Business
Valuable properties could face higher business rates

Chancellor Rishi Sunak is considering increasing business rates for the "most valuable properties", having called for industry opinion on whether high end shops, offices and other large premises should pay a new, higher business rate. Feedback has also been requested on proposals to create different rates for different types of businesses. As part of a review of the levy, the Treasury has issued a call for evidence which warns that failing to raise enough revenue from business rates could put pressure on "other parts of the tax system". March saw the Chancellor announce a one-year £10bn business rates holiday for the retail, hospitality and leisure sectors in a bid to ease pressure brought about by the coronavirus crisis, a move which means revenue from the levy is down by about 40%. Considering the possibility of higher rates for more valuable buildings, Jerry Schurder at consultancy Gerald Eve said: "It beggars belief, considering the primary complaint about business rates is that the tax is just too high." The call for evidence will also look at whether an online sales tax could provide a "sustainable and meaningful revenue source” for the Government.

The Daily Telegraph
Covid-19
Coronavirus lending exceeds £50bn

Around £50.7bn has now been lent to firms as part of the various government-backed coronavirus loan schemes, with the bounce back loans scheme (BBLS) distributing £34m to small businesses. Matthew Fell, chief UK policy director at the CBI, commented: “Delayed reopening will unfortunately lead to even more financial pressure for some companies. So there may yet be a need for more direct support to shore up cash flow, including extended business rates relief.”

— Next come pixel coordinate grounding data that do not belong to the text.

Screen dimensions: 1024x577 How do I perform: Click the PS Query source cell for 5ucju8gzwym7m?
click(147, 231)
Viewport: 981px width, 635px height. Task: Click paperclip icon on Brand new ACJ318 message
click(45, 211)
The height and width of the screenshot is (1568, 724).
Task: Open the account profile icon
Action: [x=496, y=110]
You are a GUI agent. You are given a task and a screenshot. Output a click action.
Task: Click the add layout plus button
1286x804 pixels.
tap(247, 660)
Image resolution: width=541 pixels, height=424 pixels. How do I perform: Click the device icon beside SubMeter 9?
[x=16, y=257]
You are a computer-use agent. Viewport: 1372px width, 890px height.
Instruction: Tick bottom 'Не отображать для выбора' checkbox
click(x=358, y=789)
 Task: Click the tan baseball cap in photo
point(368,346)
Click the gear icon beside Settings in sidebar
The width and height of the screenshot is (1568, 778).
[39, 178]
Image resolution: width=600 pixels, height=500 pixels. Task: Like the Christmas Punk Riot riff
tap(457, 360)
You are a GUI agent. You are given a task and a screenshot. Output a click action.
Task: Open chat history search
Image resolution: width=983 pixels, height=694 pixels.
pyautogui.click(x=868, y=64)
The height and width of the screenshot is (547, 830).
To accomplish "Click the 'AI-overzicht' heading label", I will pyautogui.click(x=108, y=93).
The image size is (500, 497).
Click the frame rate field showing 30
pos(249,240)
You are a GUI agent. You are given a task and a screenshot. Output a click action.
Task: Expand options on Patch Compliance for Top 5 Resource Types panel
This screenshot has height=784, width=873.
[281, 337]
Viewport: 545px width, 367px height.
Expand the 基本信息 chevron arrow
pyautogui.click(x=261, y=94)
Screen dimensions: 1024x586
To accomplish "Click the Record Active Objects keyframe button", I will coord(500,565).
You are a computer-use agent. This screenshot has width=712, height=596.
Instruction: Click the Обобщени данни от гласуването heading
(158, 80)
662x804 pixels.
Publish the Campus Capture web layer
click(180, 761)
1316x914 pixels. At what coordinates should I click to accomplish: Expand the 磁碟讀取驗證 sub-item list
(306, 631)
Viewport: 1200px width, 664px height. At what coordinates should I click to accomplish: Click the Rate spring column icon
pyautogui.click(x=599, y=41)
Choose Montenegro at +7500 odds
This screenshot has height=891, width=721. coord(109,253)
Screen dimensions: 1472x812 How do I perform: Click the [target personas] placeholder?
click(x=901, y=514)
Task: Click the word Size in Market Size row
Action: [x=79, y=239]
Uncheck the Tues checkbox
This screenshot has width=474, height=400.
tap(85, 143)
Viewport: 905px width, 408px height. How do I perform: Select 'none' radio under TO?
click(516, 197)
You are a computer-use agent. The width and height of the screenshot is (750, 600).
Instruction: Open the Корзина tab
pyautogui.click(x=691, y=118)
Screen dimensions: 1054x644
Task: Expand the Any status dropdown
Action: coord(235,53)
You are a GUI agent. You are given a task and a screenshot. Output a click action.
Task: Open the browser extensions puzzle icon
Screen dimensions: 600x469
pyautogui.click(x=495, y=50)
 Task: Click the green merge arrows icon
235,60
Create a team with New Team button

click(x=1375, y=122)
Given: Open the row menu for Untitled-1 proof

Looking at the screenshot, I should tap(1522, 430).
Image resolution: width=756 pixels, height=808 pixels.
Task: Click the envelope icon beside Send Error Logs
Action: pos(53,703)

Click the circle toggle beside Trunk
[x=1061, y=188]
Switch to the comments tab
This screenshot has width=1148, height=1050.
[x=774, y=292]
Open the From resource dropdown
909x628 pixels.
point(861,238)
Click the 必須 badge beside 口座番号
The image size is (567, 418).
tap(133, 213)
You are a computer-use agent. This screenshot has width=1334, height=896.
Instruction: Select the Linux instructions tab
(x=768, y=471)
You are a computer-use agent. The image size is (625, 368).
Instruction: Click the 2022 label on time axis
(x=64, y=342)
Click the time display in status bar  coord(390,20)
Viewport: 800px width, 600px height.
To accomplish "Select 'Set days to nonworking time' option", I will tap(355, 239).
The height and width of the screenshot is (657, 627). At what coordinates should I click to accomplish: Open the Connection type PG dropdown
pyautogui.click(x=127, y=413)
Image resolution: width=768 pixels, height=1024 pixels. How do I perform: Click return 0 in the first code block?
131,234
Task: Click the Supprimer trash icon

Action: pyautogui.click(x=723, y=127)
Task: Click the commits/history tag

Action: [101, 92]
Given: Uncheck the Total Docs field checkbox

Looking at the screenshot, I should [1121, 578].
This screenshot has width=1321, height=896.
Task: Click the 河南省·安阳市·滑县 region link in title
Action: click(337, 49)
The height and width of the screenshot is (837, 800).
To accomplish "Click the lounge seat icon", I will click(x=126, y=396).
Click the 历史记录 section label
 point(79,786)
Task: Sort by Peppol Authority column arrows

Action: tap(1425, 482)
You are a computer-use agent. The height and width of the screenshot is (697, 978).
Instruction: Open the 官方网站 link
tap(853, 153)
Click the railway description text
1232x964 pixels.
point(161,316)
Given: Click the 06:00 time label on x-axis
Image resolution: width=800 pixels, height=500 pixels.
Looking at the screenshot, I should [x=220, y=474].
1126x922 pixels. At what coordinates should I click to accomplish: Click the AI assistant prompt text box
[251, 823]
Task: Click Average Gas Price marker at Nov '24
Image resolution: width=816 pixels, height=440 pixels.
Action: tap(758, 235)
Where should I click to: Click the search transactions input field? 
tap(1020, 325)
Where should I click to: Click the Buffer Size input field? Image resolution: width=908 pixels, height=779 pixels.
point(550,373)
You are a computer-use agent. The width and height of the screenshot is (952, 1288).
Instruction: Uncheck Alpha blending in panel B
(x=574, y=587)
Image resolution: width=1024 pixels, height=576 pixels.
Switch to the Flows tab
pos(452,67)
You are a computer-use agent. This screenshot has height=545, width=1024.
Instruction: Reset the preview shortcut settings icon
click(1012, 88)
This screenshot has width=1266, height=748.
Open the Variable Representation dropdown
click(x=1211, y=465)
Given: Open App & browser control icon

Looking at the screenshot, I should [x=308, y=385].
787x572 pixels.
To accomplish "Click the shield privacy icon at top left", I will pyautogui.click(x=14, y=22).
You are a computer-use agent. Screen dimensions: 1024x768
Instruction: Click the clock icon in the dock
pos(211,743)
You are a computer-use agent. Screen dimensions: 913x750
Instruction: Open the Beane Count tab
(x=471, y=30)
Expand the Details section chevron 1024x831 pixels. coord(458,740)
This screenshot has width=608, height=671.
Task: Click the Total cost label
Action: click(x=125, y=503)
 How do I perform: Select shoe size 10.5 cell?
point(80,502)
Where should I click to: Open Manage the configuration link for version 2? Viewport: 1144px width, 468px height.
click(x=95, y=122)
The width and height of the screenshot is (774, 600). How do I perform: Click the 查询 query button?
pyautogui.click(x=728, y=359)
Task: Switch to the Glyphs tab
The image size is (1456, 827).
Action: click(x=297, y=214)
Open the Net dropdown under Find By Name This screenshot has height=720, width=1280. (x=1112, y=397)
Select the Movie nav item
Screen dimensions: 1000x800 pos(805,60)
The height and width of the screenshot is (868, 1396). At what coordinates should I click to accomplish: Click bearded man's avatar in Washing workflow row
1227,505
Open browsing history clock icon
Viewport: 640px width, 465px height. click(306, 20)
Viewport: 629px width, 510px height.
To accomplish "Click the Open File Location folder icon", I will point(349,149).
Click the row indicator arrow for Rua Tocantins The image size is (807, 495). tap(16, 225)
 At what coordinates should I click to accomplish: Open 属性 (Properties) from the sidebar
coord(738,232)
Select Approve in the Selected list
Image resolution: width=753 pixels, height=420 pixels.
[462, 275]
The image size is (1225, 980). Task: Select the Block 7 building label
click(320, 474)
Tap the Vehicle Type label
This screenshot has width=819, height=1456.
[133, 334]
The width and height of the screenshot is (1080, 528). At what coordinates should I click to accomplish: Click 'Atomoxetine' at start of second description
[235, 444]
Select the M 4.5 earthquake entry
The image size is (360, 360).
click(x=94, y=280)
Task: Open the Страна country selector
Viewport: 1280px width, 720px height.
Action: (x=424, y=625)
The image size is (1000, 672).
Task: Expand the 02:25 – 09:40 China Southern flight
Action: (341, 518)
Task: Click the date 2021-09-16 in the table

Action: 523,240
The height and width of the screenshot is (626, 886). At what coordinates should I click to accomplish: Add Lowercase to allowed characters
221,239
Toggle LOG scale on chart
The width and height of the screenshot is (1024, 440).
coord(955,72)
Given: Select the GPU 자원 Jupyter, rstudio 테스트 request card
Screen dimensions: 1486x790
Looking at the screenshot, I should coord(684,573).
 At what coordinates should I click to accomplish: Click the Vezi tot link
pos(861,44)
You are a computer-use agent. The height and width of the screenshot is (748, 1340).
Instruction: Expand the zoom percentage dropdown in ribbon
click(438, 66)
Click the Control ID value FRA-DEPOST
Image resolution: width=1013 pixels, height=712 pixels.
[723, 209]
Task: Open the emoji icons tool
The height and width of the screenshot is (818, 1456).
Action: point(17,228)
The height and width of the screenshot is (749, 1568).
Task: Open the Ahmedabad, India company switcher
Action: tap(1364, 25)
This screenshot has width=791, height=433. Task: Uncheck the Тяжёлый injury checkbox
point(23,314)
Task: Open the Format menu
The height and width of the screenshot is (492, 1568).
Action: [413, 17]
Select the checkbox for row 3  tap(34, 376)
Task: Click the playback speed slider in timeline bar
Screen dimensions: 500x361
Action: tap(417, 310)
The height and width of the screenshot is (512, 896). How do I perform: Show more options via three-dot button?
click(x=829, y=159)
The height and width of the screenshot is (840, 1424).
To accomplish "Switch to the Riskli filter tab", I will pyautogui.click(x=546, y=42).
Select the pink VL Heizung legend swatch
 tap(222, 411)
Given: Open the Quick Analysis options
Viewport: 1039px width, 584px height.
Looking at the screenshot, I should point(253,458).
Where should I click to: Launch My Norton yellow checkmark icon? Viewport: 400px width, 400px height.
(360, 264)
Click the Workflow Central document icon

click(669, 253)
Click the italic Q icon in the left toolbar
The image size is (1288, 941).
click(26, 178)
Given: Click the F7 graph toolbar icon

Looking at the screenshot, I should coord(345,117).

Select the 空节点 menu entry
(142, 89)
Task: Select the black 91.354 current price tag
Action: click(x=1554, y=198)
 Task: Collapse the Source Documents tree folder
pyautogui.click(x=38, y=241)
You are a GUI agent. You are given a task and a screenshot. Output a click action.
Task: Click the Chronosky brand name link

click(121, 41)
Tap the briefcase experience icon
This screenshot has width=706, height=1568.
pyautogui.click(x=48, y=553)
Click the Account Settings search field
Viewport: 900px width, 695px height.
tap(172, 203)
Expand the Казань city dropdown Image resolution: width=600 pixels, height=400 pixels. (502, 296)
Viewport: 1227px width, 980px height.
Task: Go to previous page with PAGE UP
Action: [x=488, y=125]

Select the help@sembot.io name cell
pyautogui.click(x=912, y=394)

City AM Daily Mirror Daily Express
Finance
Iwoca calls for collaboration among lenders

Iwoca, a fintech focused on SME lending, is urging closer collaboration between large lenders as it announced £100m to support the operations of small businesses seeking financing. CEO Christoph Rieche stated: “Banks must work with us. It’s not acceptable that thousands of the businesses applying for CBILS are left hanging for weeks or even months without getting a decision from their bank. As an industry, we have a joint responsibility in supporting this effort so that SMEs can access finance fast to survive and thrive.”

Crowdfund Insider
Finance
UK200Group calls for ways to help firms manage finances

Professional services organisation the UK200Group is urging action from the government on how to handle of billions of pounds of business borrowing resulting from coronavirus. Andrew Jackson, head of corporate tax, Fiander Tovell and chair of the Tax Panel of the UK200Group commented: “Business is largely supportive of government initiatives so far. But it is looking increasingly likely that an upturn is further away than hoped for and as a result those businesses that have needed to defer their VAT or take advantage of a bounce-back loan are unlikely to have the cash available in as little as six months to make payments.” He went on: “We are not proposing writing off debts, but we are calling for ways for businesses to manage their finances over a longer period, so that they don’t have to take preventative measures now which may be unnecessary, but most likely mean more redundancies”.